(SOURCE DATA)

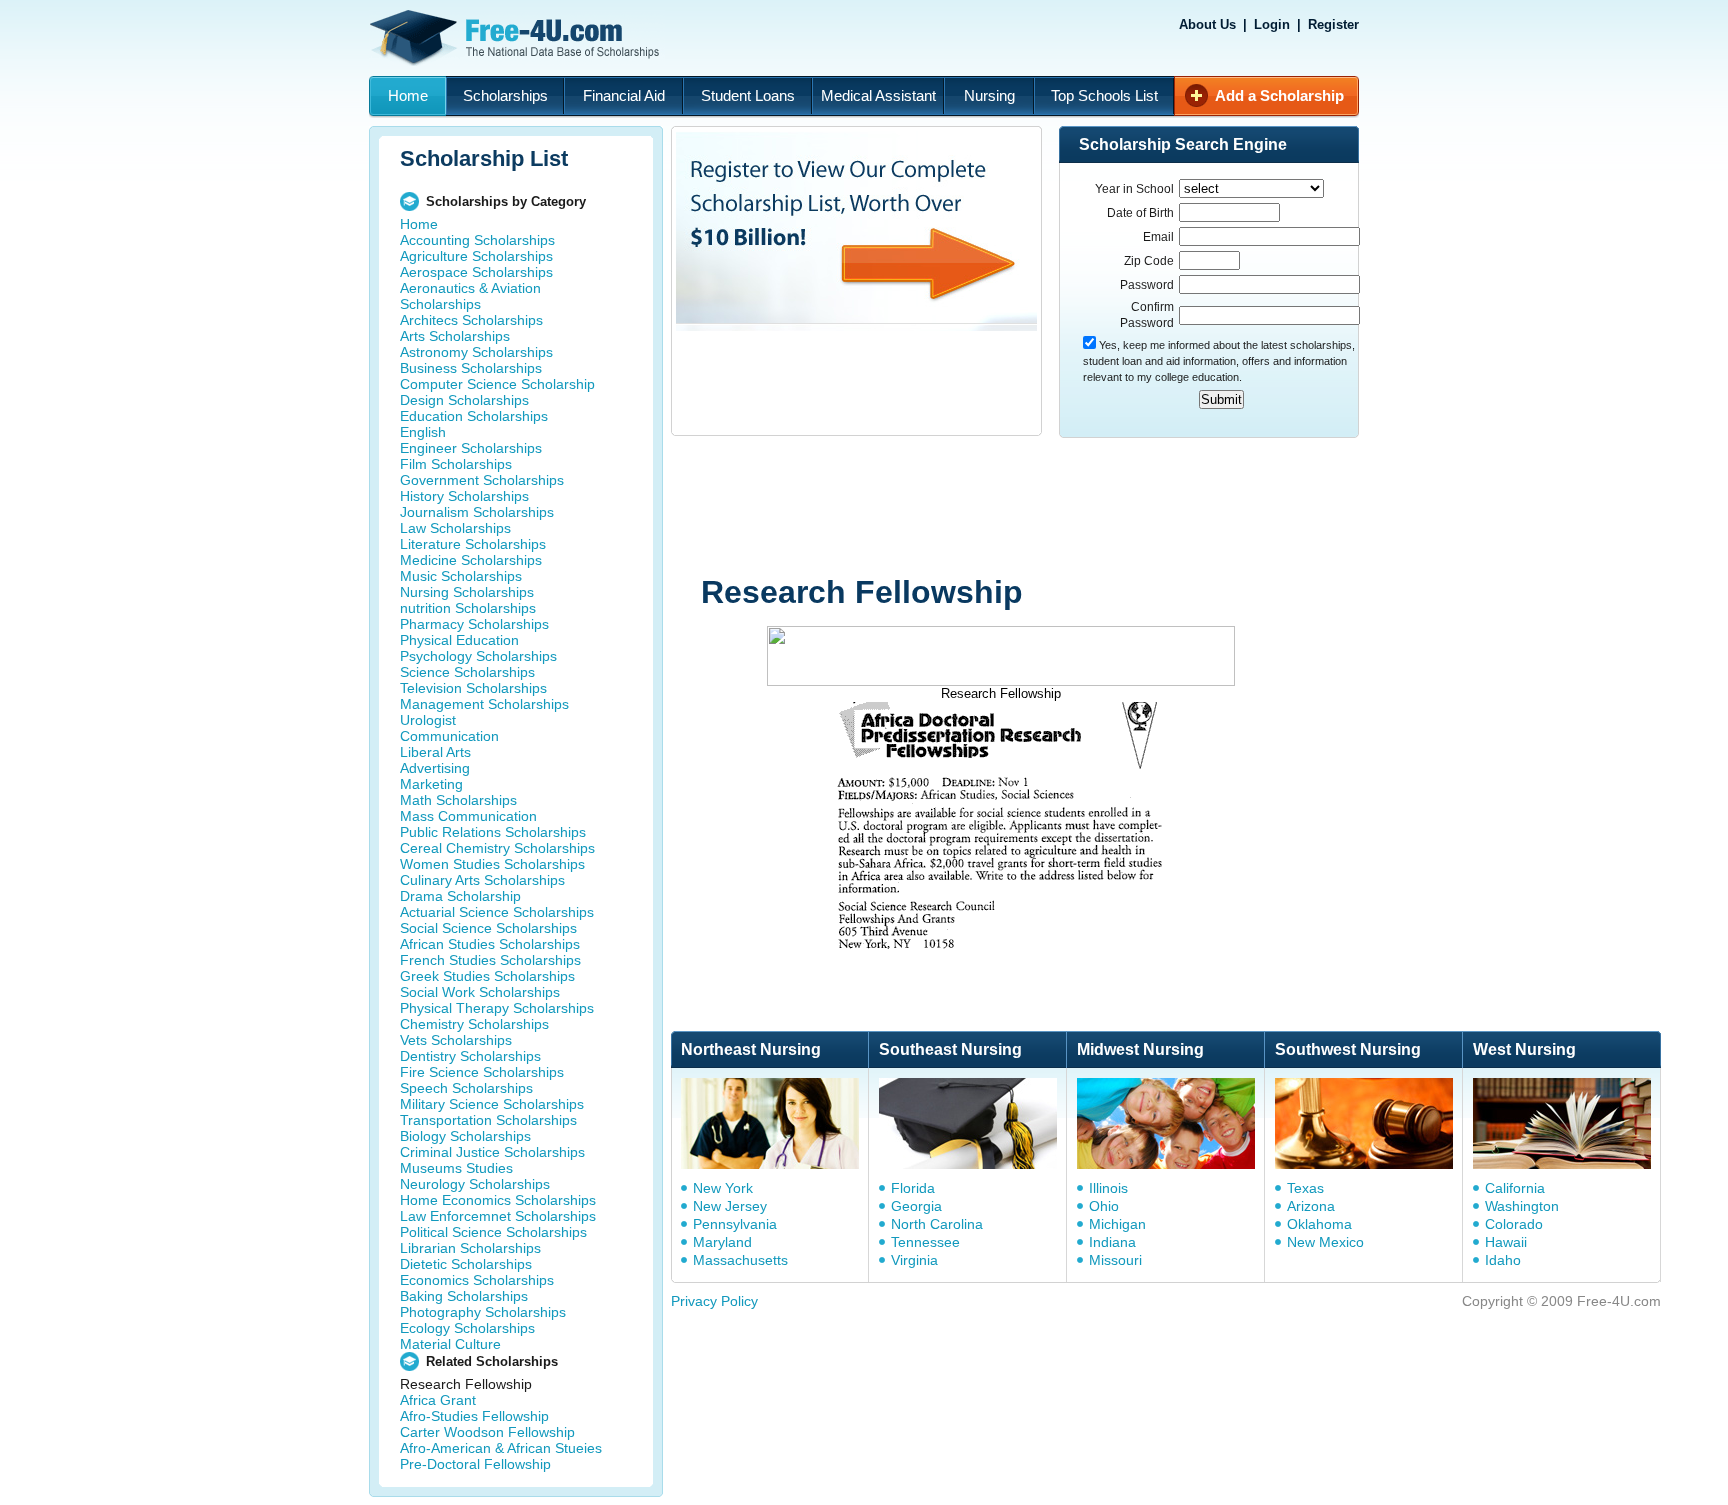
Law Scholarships (455, 528)
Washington (1522, 1206)
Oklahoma (1319, 1224)
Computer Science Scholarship (497, 384)
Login (1272, 24)
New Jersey (730, 1206)
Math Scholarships (458, 800)
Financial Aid (624, 95)
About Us (1207, 24)
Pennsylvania (735, 1224)
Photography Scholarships (483, 1312)
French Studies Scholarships (490, 960)
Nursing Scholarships (467, 592)
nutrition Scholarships (468, 608)
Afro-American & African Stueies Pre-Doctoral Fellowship (501, 1456)
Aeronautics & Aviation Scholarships (470, 296)
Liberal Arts (435, 752)
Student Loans (748, 95)
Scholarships (505, 95)
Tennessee (925, 1242)
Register (1333, 24)
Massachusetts (740, 1260)
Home (408, 95)
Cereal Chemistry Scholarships (497, 848)
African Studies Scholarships (490, 944)
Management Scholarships (484, 704)
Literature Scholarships (473, 544)
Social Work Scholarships (480, 992)
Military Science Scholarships (492, 1104)
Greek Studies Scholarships (487, 976)
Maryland (722, 1242)
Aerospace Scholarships (476, 272)
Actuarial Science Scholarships (497, 912)
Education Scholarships (474, 416)
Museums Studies (456, 1168)
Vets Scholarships (456, 1040)
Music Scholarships (461, 576)
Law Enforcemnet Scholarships (498, 1216)
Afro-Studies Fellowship (474, 1416)
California (1515, 1188)
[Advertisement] (1050, 508)
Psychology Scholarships (478, 656)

(End SOURCE DATA)

Everything from the first line of the records through the line containing "California (1515, 1188)" should be repeated exactly, with the pictures left out.

WRITTEN REPLY ->
Law Scholarships (455, 528)
Washington (1522, 1206)
Oklahoma (1319, 1224)
Computer Science Scholarship (497, 384)
Login (1272, 24)
New Jersey (730, 1206)
Math Scholarships (458, 800)
Financial Aid (624, 95)
About Us (1207, 24)
Pennsylvania (735, 1224)
Photography Scholarships (483, 1312)
French Studies Scholarships (490, 960)
Nursing Scholarships (467, 592)
nutrition Scholarships (468, 608)
Afro-American & African Stueies Pre-Doctoral Fellowship (501, 1456)
Aeronautics & Aviation Scholarships (470, 296)
Liberal Arts (435, 752)
Student Loans (748, 95)
Scholarships (505, 95)
Tennessee (925, 1242)
Register (1333, 24)
Massachusetts (740, 1260)
Home (408, 95)
Cereal Chemistry Scholarships (497, 848)
African Studies Scholarships (490, 944)
Management Scholarships (484, 704)
Literature Scholarships (473, 544)
Social Work Scholarships (480, 992)
Military Science Scholarships (492, 1104)
Greek Studies Scholarships (487, 976)
Maryland (722, 1242)
Aerospace Scholarships (476, 272)
Actuarial Science Scholarships (497, 912)
Education Scholarships (474, 416)
Museums Studies (456, 1168)
Vets Scholarships (456, 1040)
Music Scholarships (461, 576)
Law Enforcemnet Scholarships (498, 1216)
Afro-Studies Fellowship (474, 1416)
California (1515, 1188)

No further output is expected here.